Open AccessIsolation, crystallization and preliminary X‐ray diffraction analysis of l ‐amino‐acid oxidase from Vipera ammodytes ammodytes venom
Author(s) -
Georgieva Dessislava,
Kardas Anna,
Buck Friedrich,
Perbandt Markus,
Betzel Christian
Publication year - 2008
Publication title -
acta crystallographica section f
Language(s) - English
Resource type - Journals
ISSN - 1744-3091
DOI - 10.1107/s1744309108027036
Subject(s) - venom , isolation (microbiology) , chemistry , crystallization , x ray , crystallography , biochemistry , biology , organic chemistry , physics , microbiology and biotechnology , optics
l ‐Amino‐acid oxidase from the venom of Vipera ammodytes ammodytes , the most venomous snake in Europe, was isolated and crystallized using the sitting‐drop vapour‐diffusion method.
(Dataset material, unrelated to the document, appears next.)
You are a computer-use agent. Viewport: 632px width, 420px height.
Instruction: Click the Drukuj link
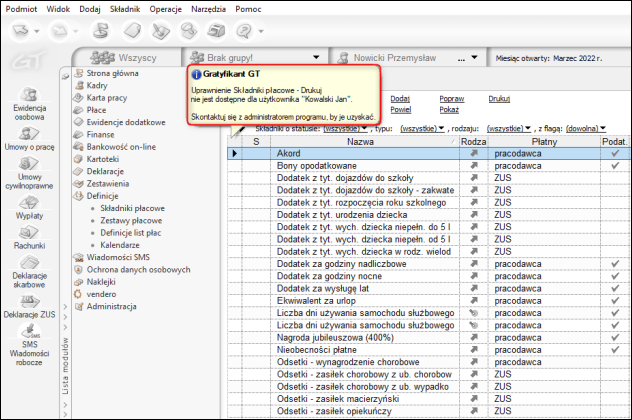(x=499, y=100)
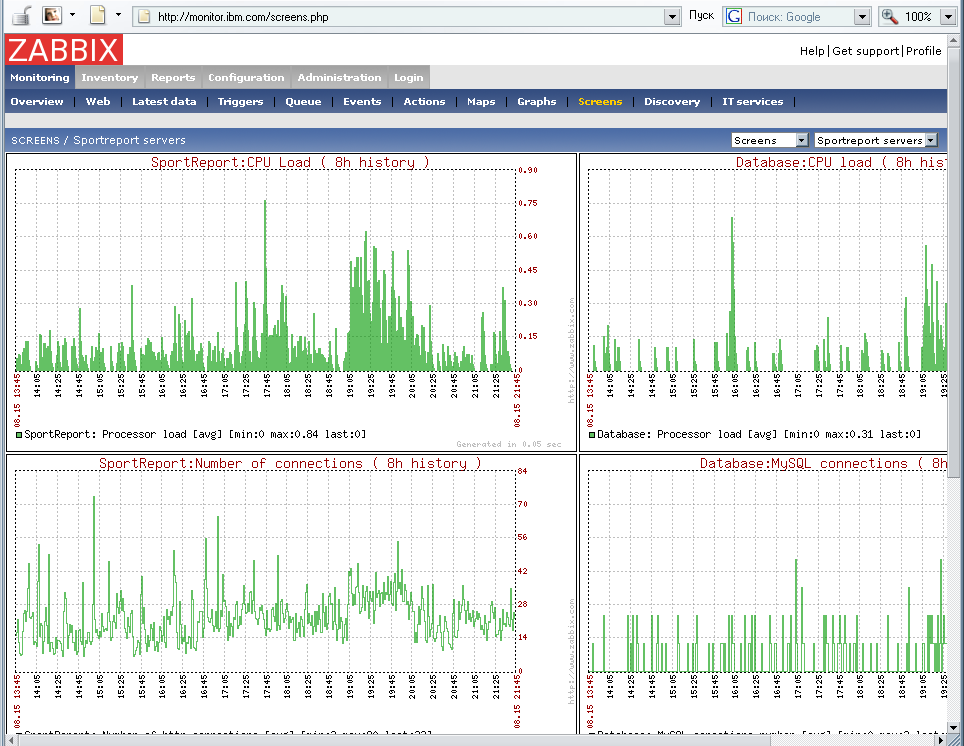Click the Google search engine icon

(734, 17)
The solution conditions under which the protein sample was monodisperse were optimized using dynamic light scattering prior to crystallization. The crystals belonged to space group C 2, with unit‐cell parameters a = 198.37, b = 96.38, c = 109.11 Å, β = 92.56°. Initial diffraction data were collected to 2.6 Å resolution. The calculated Matthews coefficient is approximately 2.6 Å 3 Da −1 assuming the presence of four molecules in the asymmetric unit.